Recent technology department activity has included bringing in 600 new Chromebooks for students in grades two through five. The devices, designed solely for internet use, are usually replaced every four years but federal funding allowed the turnaround to happen more quickly, Jeffers said. Oconto Falls High School also got new staff laptops this fall.

A couple of incidents this fall proved the wisdom of installing more redundancy into the system, Jeffers said. The school board approved redundant firewalls about two years ago.

“Earlier this semester, one of those firewalls went down and then jumped to the other firewall, which was really helpful because our district would have been without internet for approximately seven hours that day.” Jeffers said. “We were out for four minutes.”

During the same month a crew working in Abrams accidentally cut a fiber optics line, he added.

“That would have impacted us, in fact it did impact us,” Jeffers said. “Right around the time it was cut, all of our internet traffic stopped. Luckily we ended up having a second line that comes in from a different location in state.
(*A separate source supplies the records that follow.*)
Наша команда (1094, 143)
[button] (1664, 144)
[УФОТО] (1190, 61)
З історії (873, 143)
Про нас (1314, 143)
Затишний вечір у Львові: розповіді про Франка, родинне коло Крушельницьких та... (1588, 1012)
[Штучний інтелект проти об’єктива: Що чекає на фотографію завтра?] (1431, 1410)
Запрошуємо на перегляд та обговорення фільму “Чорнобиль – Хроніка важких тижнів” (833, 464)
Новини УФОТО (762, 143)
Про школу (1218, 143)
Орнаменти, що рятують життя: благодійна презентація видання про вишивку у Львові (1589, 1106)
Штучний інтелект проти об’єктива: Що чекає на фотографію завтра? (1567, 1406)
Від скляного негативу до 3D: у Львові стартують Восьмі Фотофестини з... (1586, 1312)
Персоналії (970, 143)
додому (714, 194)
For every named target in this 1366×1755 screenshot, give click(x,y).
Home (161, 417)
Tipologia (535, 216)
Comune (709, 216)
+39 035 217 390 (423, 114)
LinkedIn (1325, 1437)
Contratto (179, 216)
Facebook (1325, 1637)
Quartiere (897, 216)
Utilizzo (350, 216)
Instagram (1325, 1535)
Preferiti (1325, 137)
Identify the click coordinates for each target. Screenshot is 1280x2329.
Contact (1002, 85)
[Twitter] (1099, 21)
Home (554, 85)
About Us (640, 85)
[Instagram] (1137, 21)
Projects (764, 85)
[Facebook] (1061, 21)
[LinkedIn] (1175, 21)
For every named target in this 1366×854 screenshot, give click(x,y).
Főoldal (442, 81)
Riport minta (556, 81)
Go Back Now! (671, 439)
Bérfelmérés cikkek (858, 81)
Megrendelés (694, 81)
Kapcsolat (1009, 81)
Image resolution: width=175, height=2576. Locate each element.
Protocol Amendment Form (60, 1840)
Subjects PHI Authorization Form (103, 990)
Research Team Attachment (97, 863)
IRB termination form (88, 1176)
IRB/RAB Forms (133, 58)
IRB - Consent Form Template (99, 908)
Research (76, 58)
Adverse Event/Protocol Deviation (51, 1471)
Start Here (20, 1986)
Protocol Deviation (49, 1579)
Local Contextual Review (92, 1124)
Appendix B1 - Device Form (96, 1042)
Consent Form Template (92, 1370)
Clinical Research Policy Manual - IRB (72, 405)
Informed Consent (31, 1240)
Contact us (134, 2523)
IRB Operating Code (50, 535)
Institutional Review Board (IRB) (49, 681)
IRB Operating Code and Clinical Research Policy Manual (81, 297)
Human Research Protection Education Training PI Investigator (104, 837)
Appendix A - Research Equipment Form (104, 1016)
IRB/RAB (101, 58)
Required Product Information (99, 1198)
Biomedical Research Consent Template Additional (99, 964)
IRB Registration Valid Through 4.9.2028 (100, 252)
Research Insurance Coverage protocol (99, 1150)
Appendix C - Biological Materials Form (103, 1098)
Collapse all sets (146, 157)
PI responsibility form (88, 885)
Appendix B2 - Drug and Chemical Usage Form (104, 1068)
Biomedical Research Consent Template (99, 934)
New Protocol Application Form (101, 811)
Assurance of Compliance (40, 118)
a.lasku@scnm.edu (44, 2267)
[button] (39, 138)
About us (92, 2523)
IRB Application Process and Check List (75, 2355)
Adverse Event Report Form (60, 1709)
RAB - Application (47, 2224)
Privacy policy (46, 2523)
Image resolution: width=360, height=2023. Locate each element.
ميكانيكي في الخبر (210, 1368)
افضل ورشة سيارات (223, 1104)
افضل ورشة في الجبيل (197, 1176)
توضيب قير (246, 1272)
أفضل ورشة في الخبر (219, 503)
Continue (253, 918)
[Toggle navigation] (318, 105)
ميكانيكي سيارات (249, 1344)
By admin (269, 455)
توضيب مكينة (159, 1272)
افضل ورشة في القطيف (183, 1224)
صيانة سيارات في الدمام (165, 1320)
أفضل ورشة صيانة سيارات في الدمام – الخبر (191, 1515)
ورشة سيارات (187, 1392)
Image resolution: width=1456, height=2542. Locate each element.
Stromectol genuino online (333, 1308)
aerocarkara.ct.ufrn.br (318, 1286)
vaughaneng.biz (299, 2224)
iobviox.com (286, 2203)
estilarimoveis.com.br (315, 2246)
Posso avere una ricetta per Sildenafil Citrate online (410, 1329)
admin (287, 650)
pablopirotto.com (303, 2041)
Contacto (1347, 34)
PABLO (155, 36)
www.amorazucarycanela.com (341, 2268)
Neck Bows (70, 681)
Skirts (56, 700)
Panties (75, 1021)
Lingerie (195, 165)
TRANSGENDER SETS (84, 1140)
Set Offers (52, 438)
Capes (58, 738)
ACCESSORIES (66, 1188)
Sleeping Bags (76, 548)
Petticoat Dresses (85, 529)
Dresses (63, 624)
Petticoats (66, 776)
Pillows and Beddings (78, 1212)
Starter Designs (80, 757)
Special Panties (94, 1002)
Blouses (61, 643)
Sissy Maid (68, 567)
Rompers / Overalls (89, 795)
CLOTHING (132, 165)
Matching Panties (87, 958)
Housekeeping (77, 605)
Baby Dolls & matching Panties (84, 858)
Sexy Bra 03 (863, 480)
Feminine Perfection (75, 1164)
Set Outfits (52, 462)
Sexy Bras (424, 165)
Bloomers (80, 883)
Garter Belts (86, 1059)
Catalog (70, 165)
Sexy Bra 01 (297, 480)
That picked up, and honestly nobody even noticed.”

Without the redundancy, the district’s internet outage would have lasted for about 12 hours, he said.

The report was part of a tech-heavy agenda that also included demonstrations from two Washington Middle School VEX Robotics teams, who are building robots for competitions scheduled later this school year.

Thirty-one students are building a total of 15 competitive robots, adviser Anythony Grulkowski told the board. They saw demonstrations from Team Overload and Team Ava Cubed, the latter so named because it is comprised of three students named Ava.